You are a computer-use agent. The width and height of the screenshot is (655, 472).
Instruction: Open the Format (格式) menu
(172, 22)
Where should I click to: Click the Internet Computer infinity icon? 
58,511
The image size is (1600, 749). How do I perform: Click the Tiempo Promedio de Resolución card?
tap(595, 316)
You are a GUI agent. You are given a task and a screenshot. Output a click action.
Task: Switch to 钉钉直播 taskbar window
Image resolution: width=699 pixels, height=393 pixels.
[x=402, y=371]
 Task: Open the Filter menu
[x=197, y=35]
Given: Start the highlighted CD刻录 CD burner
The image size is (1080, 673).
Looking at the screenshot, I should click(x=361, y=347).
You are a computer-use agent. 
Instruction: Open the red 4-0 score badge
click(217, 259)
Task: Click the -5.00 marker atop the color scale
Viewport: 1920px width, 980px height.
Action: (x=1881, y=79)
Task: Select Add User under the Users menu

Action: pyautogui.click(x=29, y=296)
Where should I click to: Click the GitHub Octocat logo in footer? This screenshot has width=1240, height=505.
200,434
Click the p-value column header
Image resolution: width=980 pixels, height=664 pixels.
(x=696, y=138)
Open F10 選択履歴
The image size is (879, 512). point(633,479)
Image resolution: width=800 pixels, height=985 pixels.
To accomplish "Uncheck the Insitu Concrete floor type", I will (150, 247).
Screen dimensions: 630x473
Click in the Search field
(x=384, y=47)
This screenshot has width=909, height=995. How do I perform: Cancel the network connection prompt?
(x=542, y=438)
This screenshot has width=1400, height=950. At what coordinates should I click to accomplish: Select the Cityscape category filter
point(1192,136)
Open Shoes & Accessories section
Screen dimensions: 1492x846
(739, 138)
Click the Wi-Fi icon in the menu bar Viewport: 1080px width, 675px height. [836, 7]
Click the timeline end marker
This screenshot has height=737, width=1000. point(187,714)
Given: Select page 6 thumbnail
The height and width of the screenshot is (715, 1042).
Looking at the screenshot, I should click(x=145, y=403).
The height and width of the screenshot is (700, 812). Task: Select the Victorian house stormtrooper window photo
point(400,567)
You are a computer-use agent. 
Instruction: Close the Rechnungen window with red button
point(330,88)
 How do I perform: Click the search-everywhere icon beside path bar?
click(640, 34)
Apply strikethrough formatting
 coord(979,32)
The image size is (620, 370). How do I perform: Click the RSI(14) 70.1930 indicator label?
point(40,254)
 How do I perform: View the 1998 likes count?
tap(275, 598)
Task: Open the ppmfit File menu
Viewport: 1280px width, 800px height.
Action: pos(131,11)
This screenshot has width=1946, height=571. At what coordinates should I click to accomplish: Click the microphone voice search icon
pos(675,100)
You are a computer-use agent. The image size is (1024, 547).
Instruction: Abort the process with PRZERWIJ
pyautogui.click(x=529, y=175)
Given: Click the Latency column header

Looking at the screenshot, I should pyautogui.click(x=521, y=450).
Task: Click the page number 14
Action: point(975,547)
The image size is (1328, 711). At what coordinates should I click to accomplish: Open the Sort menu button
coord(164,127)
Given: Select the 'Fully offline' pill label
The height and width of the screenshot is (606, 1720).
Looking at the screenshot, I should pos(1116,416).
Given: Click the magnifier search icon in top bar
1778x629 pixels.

········

- Work instructions
Only the lines from the one with "Given: Click the Latency column header" through the last line of the records belong in the answer, each copied exactly.

- Answer to the problem
Given: Click the Latency column header

Looking at the screenshot, I should pyautogui.click(x=521, y=450).
Task: Click the page number 14
Action: point(975,547)
The image size is (1328, 711). At what coordinates should I click to accomplish: Open the Sort menu button
coord(164,127)
Given: Select the 'Fully offline' pill label
The height and width of the screenshot is (606, 1720).
Looking at the screenshot, I should pos(1116,416).
Given: Click the magnifier search icon in top bar
1778x629 pixels.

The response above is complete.